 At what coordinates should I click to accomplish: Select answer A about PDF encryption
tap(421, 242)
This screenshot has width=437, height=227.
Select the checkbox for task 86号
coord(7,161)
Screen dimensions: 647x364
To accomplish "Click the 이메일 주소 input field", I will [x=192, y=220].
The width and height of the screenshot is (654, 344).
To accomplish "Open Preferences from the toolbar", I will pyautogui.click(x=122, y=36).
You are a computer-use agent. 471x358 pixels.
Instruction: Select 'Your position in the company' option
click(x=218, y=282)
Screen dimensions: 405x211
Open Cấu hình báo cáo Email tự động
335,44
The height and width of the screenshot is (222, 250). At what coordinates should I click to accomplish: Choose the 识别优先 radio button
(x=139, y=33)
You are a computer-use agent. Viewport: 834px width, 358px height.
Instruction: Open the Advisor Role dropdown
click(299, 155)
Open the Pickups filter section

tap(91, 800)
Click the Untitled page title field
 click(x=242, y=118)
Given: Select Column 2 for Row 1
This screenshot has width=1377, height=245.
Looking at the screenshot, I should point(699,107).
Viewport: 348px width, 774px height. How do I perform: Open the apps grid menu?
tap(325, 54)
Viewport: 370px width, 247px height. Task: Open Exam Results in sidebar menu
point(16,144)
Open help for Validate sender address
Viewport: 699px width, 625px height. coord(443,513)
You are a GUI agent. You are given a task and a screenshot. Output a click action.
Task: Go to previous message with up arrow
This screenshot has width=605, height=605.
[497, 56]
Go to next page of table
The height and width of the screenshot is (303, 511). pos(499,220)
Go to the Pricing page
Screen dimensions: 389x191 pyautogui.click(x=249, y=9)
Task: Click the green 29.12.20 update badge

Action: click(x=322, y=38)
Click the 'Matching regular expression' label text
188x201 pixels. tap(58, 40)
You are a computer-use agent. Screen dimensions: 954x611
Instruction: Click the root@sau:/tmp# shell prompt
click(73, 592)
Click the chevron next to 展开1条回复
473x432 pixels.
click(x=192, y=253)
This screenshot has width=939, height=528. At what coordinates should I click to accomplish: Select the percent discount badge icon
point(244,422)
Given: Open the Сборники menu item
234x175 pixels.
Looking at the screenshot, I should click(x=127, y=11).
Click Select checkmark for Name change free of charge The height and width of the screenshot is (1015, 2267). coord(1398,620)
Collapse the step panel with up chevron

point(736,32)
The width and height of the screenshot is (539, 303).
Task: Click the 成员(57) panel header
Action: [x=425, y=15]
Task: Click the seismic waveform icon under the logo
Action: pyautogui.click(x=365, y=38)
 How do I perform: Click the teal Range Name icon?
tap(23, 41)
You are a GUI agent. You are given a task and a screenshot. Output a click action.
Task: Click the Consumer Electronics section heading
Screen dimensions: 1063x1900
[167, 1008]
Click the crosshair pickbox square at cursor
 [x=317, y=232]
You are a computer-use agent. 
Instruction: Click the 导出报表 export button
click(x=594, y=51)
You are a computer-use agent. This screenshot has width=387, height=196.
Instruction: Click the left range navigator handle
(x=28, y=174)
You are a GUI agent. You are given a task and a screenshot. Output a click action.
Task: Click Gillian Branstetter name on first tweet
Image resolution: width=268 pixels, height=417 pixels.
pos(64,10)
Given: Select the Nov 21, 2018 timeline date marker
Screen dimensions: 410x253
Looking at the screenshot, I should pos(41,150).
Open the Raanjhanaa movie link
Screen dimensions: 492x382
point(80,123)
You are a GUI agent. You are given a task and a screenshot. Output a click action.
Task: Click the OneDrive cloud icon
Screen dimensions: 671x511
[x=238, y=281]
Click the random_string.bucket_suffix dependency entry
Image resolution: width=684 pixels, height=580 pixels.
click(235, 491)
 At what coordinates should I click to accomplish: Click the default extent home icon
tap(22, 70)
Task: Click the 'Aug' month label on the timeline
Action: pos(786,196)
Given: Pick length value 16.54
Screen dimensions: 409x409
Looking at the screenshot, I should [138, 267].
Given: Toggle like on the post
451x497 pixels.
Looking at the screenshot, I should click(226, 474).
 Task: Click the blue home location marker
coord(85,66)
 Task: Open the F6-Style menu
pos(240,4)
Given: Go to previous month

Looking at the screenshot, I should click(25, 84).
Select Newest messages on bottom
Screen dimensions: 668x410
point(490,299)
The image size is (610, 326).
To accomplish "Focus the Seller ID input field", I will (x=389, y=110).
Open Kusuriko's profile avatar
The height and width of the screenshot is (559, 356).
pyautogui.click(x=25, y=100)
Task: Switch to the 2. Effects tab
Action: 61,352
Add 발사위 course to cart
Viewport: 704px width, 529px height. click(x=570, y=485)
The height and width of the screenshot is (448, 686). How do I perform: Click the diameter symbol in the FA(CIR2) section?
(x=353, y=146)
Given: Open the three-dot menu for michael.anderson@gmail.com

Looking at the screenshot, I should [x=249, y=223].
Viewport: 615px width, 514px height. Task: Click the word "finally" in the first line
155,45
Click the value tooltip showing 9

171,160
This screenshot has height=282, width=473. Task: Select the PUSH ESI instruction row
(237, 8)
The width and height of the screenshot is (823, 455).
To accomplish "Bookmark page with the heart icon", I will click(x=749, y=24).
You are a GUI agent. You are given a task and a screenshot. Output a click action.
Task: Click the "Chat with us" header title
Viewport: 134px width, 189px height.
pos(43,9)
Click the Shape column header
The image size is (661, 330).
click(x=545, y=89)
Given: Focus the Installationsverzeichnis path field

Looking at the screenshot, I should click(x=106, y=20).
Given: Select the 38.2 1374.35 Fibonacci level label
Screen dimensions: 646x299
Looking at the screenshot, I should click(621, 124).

____

### TRY IT
Write each line of the data above out again without altering a word.

### COMPLETED TASK
 At what coordinates should I click to accomplish: Select answer A about PDF encryption
tap(421, 242)
This screenshot has width=437, height=227.
Select the checkbox for task 86号
coord(7,161)
Screen dimensions: 647x364
To accomplish "Click the 이메일 주소 input field", I will [x=192, y=220].
The width and height of the screenshot is (654, 344).
To accomplish "Open Preferences from the toolbar", I will pyautogui.click(x=122, y=36).
You are a computer-use agent. 471x358 pixels.
Instruction: Select 'Your position in the company' option
click(x=218, y=282)
Screen dimensions: 405x211
Open Cấu hình báo cáo Email tự động
335,44
The height and width of the screenshot is (222, 250). At what coordinates should I click to accomplish: Choose the 识别优先 radio button
(x=139, y=33)
You are a computer-use agent. Viewport: 834px width, 358px height.
Instruction: Open the Advisor Role dropdown
click(299, 155)
Open the Pickups filter section

tap(91, 800)
Click the Untitled page title field
 click(x=242, y=118)
Given: Select Column 2 for Row 1
This screenshot has width=1377, height=245.
Looking at the screenshot, I should point(699,107).
Viewport: 348px width, 774px height. How do I perform: Open the apps grid menu?
tap(325, 54)
Viewport: 370px width, 247px height. Task: Open Exam Results in sidebar menu
point(16,144)
Open help for Validate sender address
Viewport: 699px width, 625px height. coord(443,513)
You are a GUI agent. You are given a task and a screenshot. Output a click action.
Task: Go to previous message with up arrow
This screenshot has width=605, height=605.
[497, 56]
Go to next page of table
The height and width of the screenshot is (303, 511). pos(499,220)
Go to the Pricing page
Screen dimensions: 389x191 pyautogui.click(x=249, y=9)
Task: Click the green 29.12.20 update badge

Action: click(x=322, y=38)
Click the 'Matching regular expression' label text
188x201 pixels. tap(58, 40)
You are a computer-use agent. Screen dimensions: 954x611
Instruction: Click the root@sau:/tmp# shell prompt
click(73, 592)
Click the chevron next to 展开1条回复
473x432 pixels.
click(x=192, y=253)
This screenshot has width=939, height=528. At what coordinates should I click to accomplish: Select the percent discount badge icon
point(244,422)
Given: Open the Сборники menu item
234x175 pixels.
Looking at the screenshot, I should click(x=127, y=11).
Click Select checkmark for Name change free of charge The height and width of the screenshot is (1015, 2267). coord(1398,620)
Collapse the step panel with up chevron

point(736,32)
The width and height of the screenshot is (539, 303).
Task: Click the 成员(57) panel header
Action: [x=425, y=15]
Task: Click the seismic waveform icon under the logo
Action: pyautogui.click(x=365, y=38)
 How do I perform: Click the teal Range Name icon?
tap(23, 41)
You are a GUI agent. You are given a task and a screenshot. Output a click action.
Task: Click the Consumer Electronics section heading
Screen dimensions: 1063x1900
[167, 1008]
Click the crosshair pickbox square at cursor
 [x=317, y=232]
You are a computer-use agent. 
Instruction: Click the 导出报表 export button
click(x=594, y=51)
You are a computer-use agent. This screenshot has width=387, height=196.
Instruction: Click the left range navigator handle
(x=28, y=174)
You are a GUI agent. You are given a task and a screenshot. Output a click action.
Task: Click Gillian Branstetter name on first tweet
Image resolution: width=268 pixels, height=417 pixels.
pos(64,10)
Given: Select the Nov 21, 2018 timeline date marker
Screen dimensions: 410x253
Looking at the screenshot, I should pos(41,150).
Open the Raanjhanaa movie link
Screen dimensions: 492x382
point(80,123)
You are a GUI agent. You are given a task and a screenshot. Output a click action.
Task: Click the OneDrive cloud icon
Screen dimensions: 671x511
[x=238, y=281]
Click the random_string.bucket_suffix dependency entry
Image resolution: width=684 pixels, height=580 pixels.
click(235, 491)
 At what coordinates should I click to accomplish: Click the default extent home icon
tap(22, 70)
Task: Click the 'Aug' month label on the timeline
Action: pos(786,196)
Given: Pick length value 16.54
Screen dimensions: 409x409
Looking at the screenshot, I should [138, 267].
Given: Toggle like on the post
451x497 pixels.
Looking at the screenshot, I should click(226, 474).
 Task: Click the blue home location marker
coord(85,66)
 Task: Open the F6-Style menu
pos(240,4)
Given: Go to previous month

Looking at the screenshot, I should click(25, 84).
Select Newest messages on bottom
Screen dimensions: 668x410
point(490,299)
The image size is (610, 326).
To accomplish "Focus the Seller ID input field", I will (x=389, y=110).
Open Kusuriko's profile avatar
The height and width of the screenshot is (559, 356).
pyautogui.click(x=25, y=100)
Task: Switch to the 2. Effects tab
Action: 61,352
Add 발사위 course to cart
Viewport: 704px width, 529px height. click(x=570, y=485)
The height and width of the screenshot is (448, 686). How do I perform: Click the diameter symbol in the FA(CIR2) section?
(x=353, y=146)
Given: Open the three-dot menu for michael.anderson@gmail.com

Looking at the screenshot, I should [x=249, y=223].
Viewport: 615px width, 514px height. Task: Click the word "finally" in the first line
155,45
Click the value tooltip showing 9

171,160
This screenshot has height=282, width=473. Task: Select the PUSH ESI instruction row
(237, 8)
The width and height of the screenshot is (823, 455).
To accomplish "Bookmark page with the heart icon", I will click(x=749, y=24).
You are a GUI agent. You are given a task and a screenshot. Output a click action.
Task: Click the "Chat with us" header title
Viewport: 134px width, 189px height.
pos(43,9)
Click the Shape column header
The image size is (661, 330).
click(x=545, y=89)
Given: Focus the Installationsverzeichnis path field

Looking at the screenshot, I should click(x=106, y=20).
Given: Select the 38.2 1374.35 Fibonacci level label
Screen dimensions: 646x299
Looking at the screenshot, I should click(621, 124).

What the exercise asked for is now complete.